[Data extracted from a collection]
>>>>>

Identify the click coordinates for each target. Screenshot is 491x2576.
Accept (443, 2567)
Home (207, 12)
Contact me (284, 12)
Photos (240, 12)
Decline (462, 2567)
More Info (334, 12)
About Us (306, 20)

<<<<<

ACTIVITY =
Write out all the records above one more time, exactly.

RESPONSE BOX =
Identify the click coordinates for each target. Screenshot is 491x2576.
Accept (443, 2567)
Home (207, 12)
Contact me (284, 12)
Photos (240, 12)
Decline (462, 2567)
More Info (334, 12)
About Us (306, 20)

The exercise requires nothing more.